◆ **What to do**:
Extract the opening line of the entries and every line after it, stopping at and including the line that contains "Given: Click the". Do not include pictures.
======== Data to use ========
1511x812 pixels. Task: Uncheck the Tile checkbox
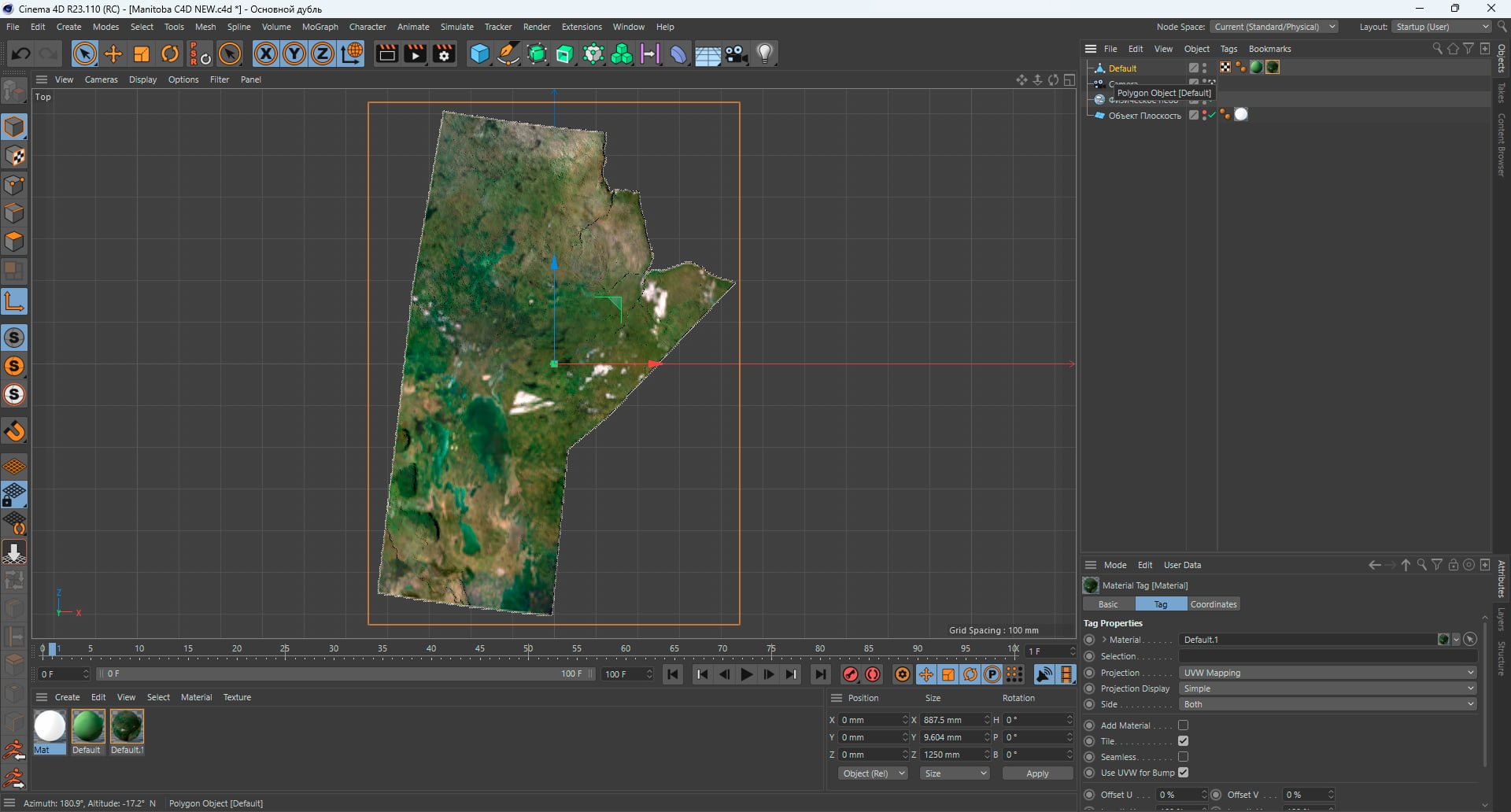[1183, 741]
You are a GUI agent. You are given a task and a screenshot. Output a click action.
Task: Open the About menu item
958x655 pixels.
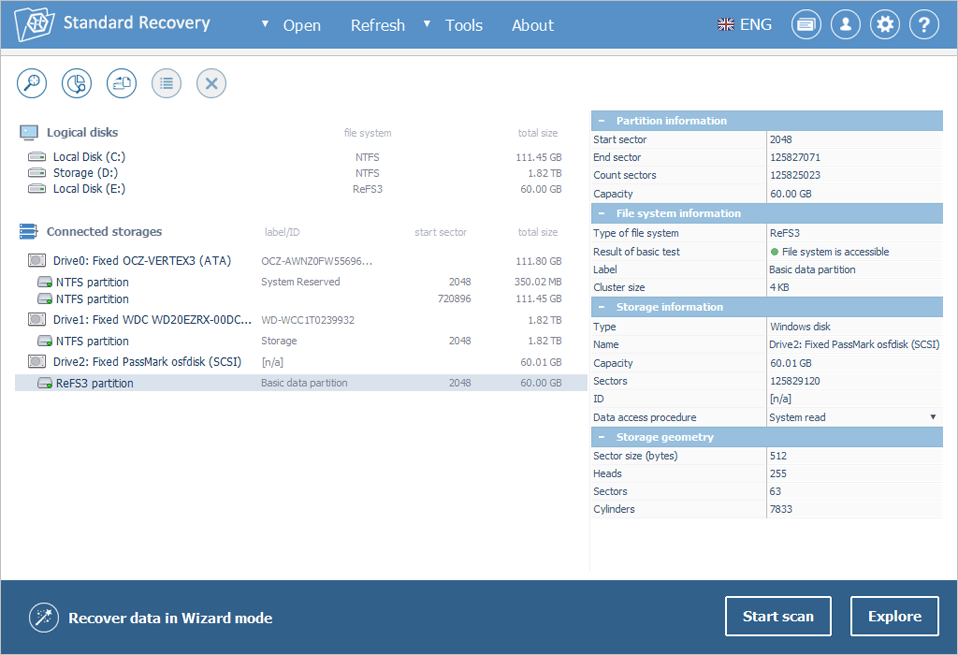(532, 26)
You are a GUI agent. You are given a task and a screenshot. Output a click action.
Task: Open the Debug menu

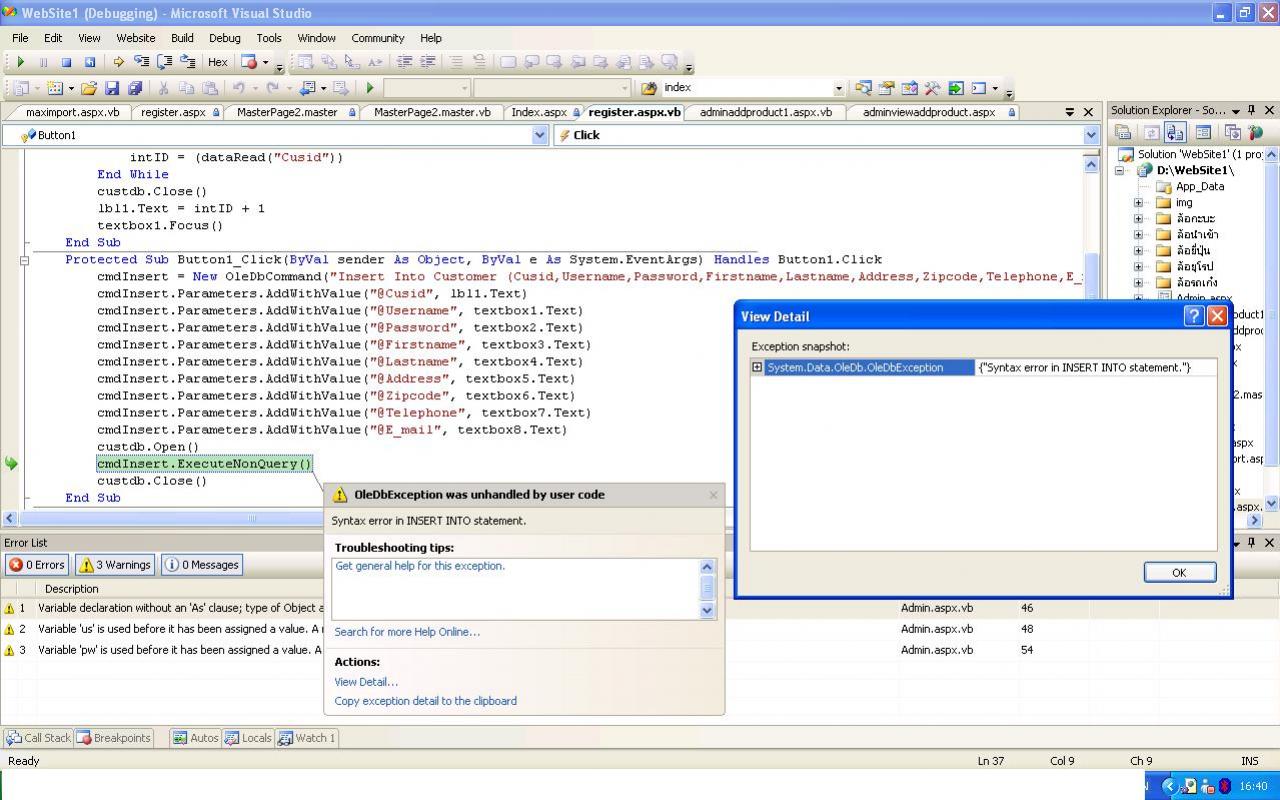coord(224,38)
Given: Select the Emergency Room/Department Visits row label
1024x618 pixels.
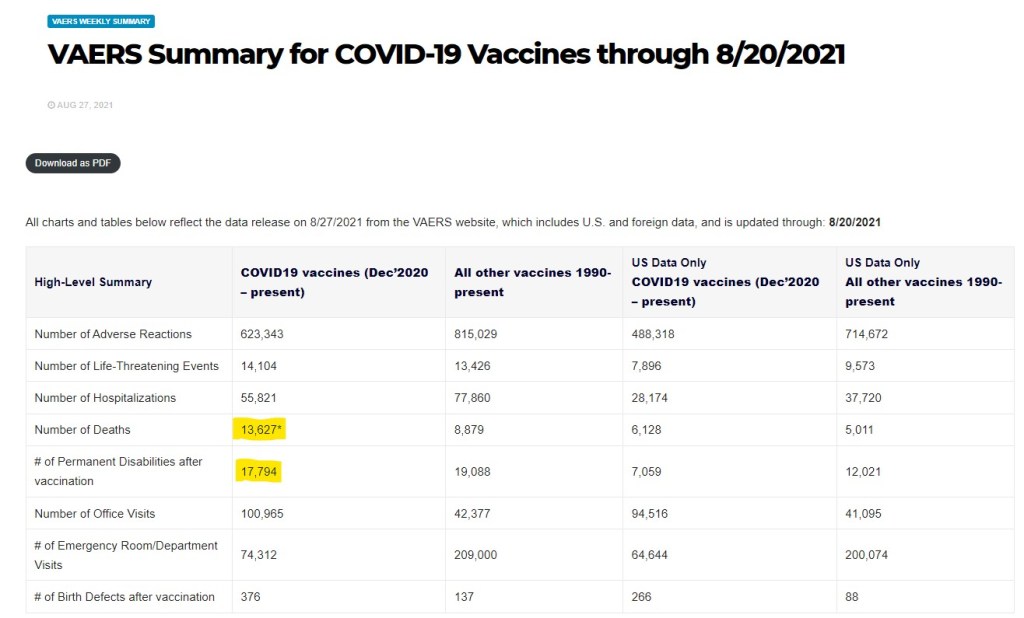Looking at the screenshot, I should coord(126,555).
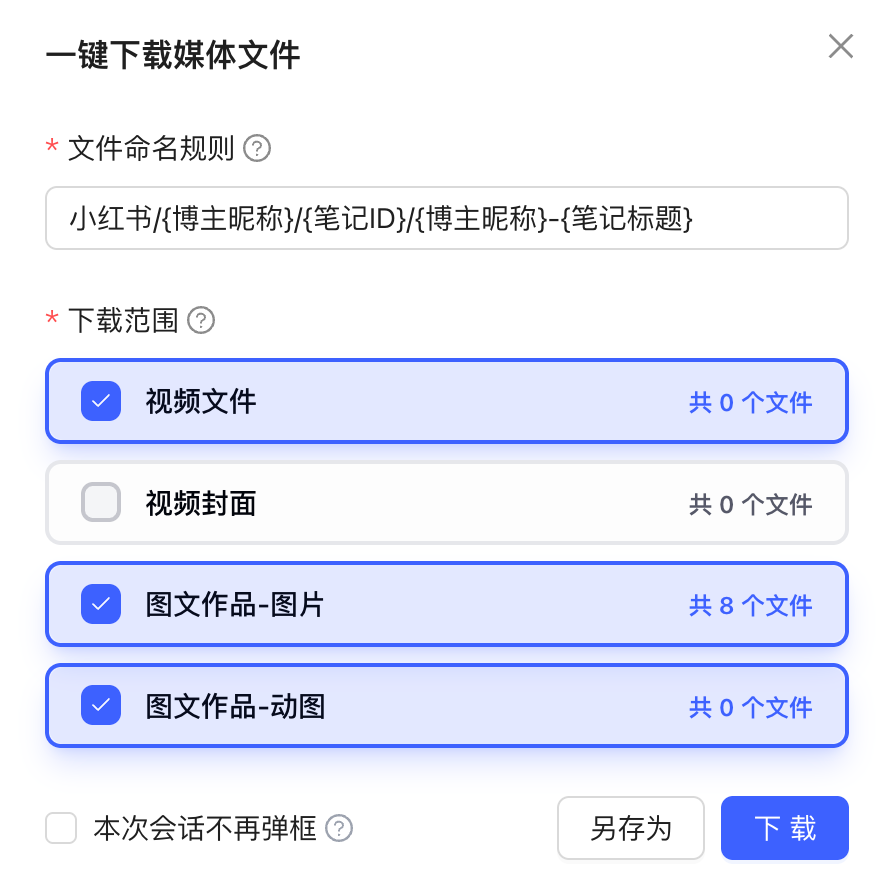Screen dimensions: 890x890
Task: Click the file naming rule input field
Action: point(446,218)
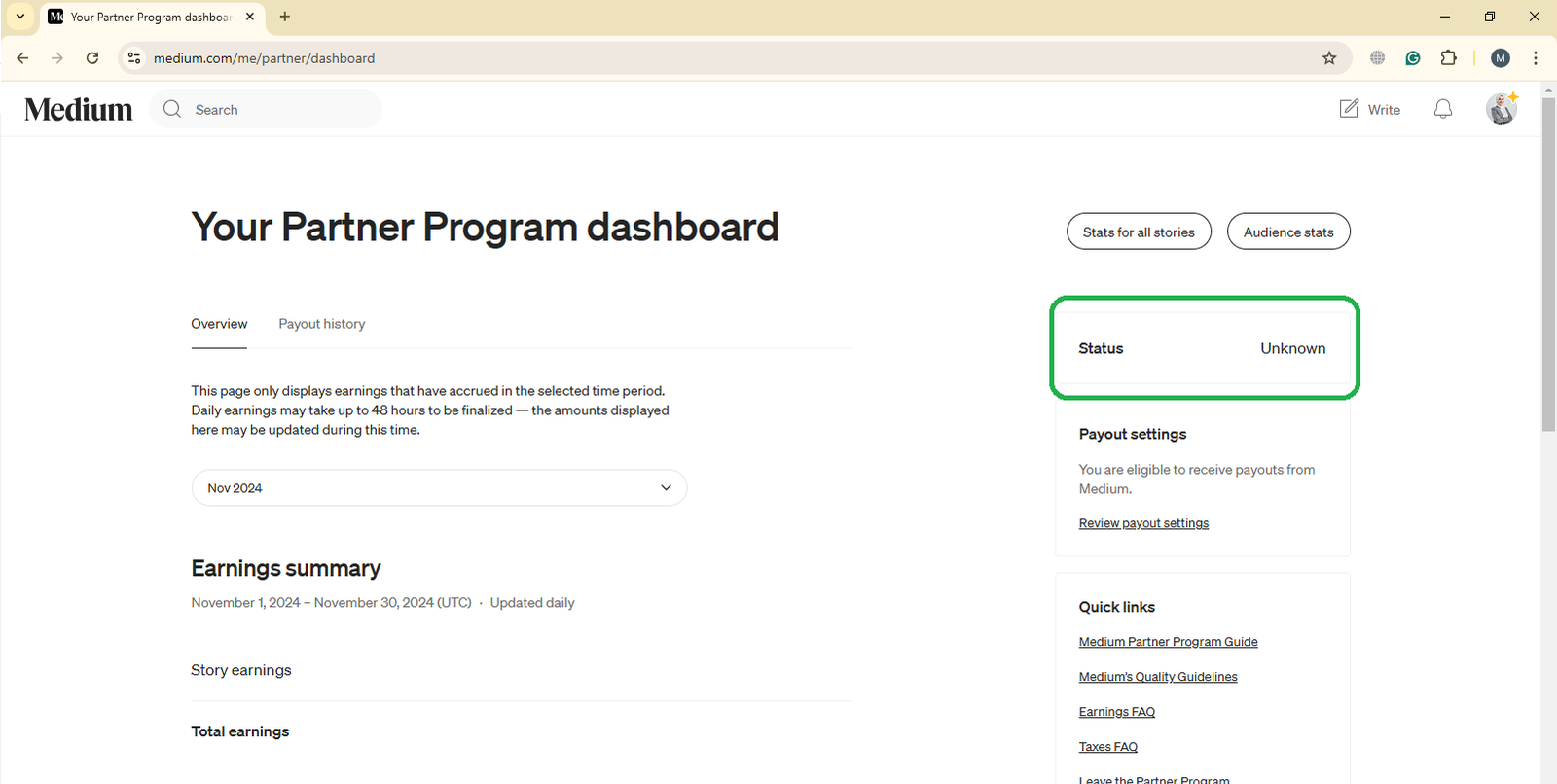
Task: Open the tab search chevron
Action: 20,17
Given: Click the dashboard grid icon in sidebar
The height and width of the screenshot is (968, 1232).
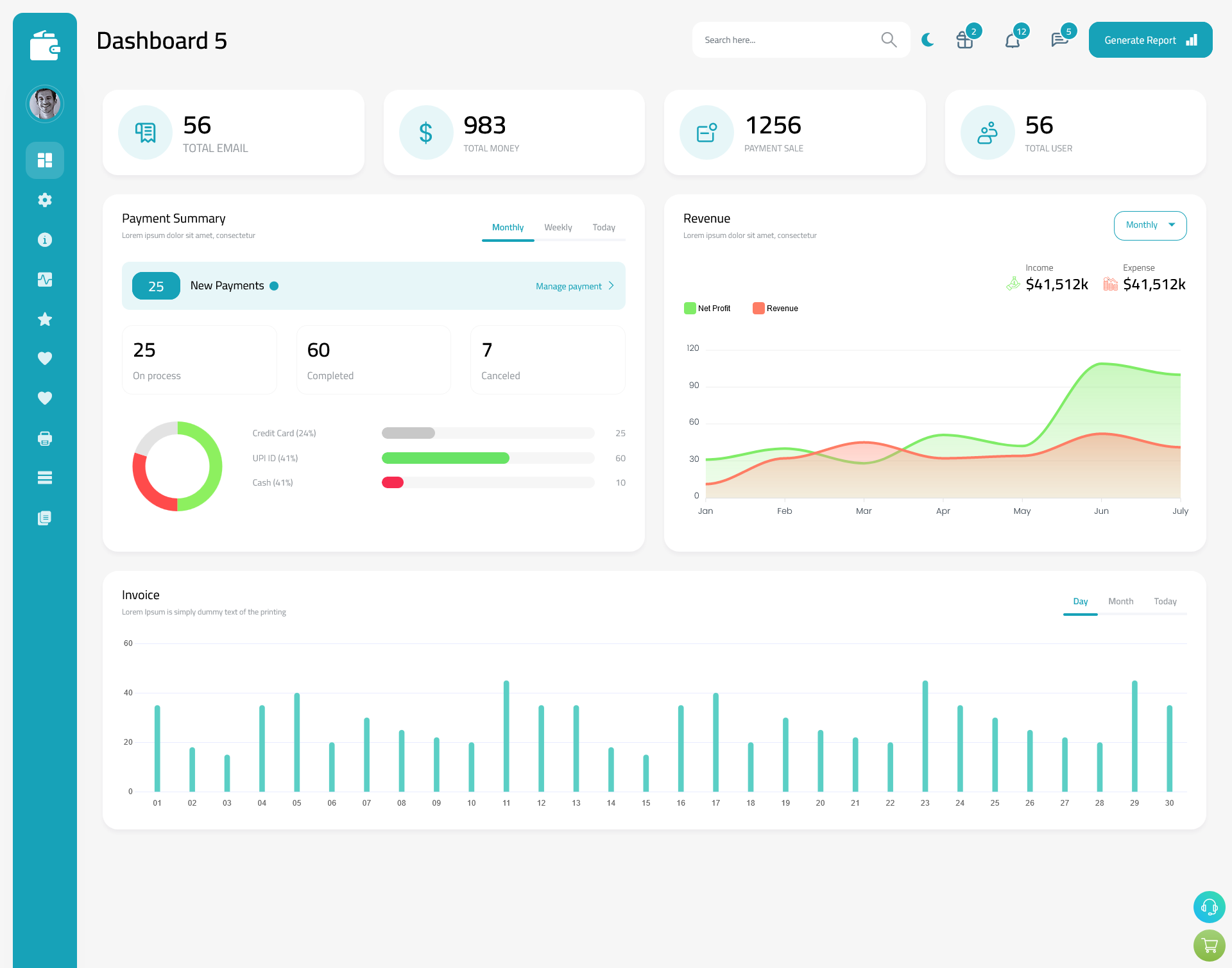Looking at the screenshot, I should pyautogui.click(x=44, y=159).
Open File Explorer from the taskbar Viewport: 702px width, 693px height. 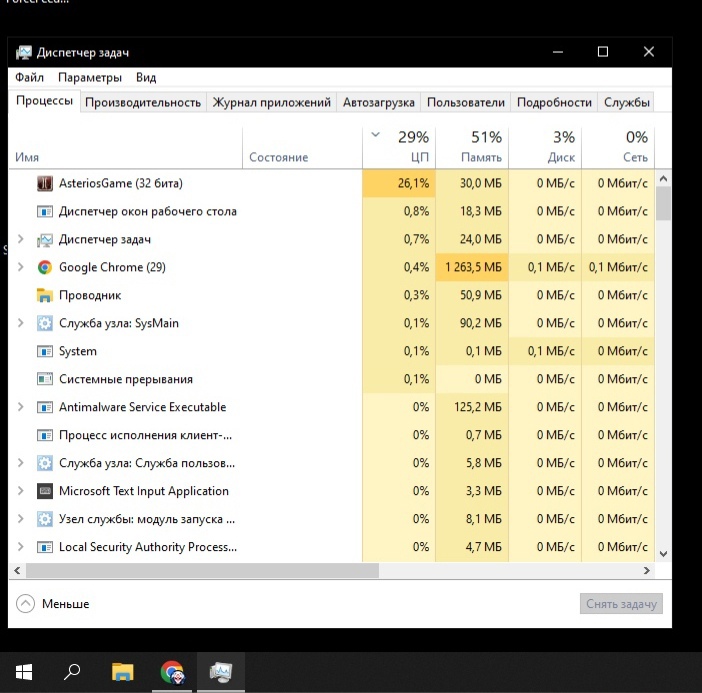click(122, 672)
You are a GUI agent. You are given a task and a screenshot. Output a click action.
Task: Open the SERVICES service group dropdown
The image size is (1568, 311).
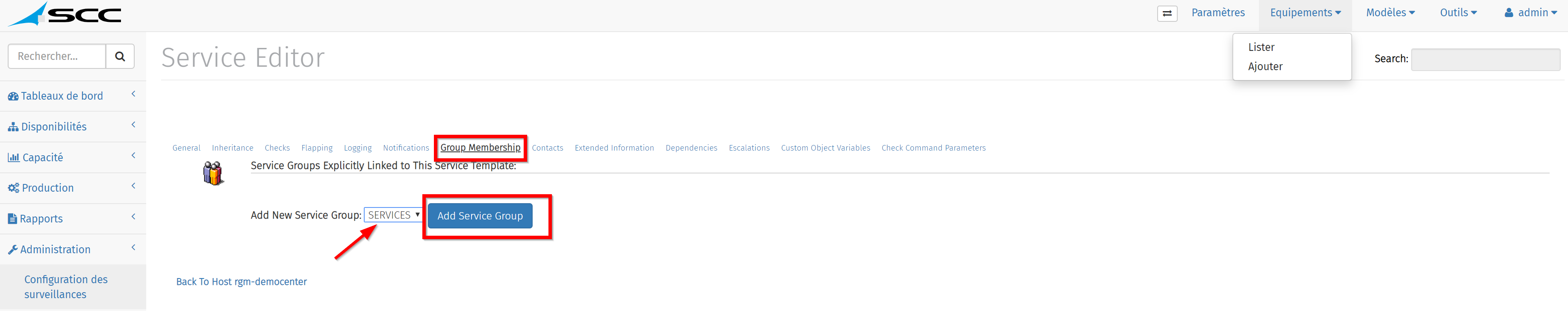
========
◆ **Your response**:
1511x812 pixels. Task: Uncheck the Tile checkbox
[1183, 741]
You are a GUI agent. You are given a task and a screenshot. Output a click action.
Task: Open the About menu item
958x655 pixels.
(532, 26)
You are a GUI agent. You are given a task and a screenshot. Output a click action.
Task: Open the Debug menu

coord(224,38)
Given: Select the Emergency Room/Department Visits row label
1024x618 pixels.
Looking at the screenshot, I should coord(126,555).
Screen dimensions: 890x890
Task: Click the file naming rule input field
Action: point(446,218)
Task: Open the tab search chevron
Action: 20,17
Given: Click the dashboard grid icon in sidebar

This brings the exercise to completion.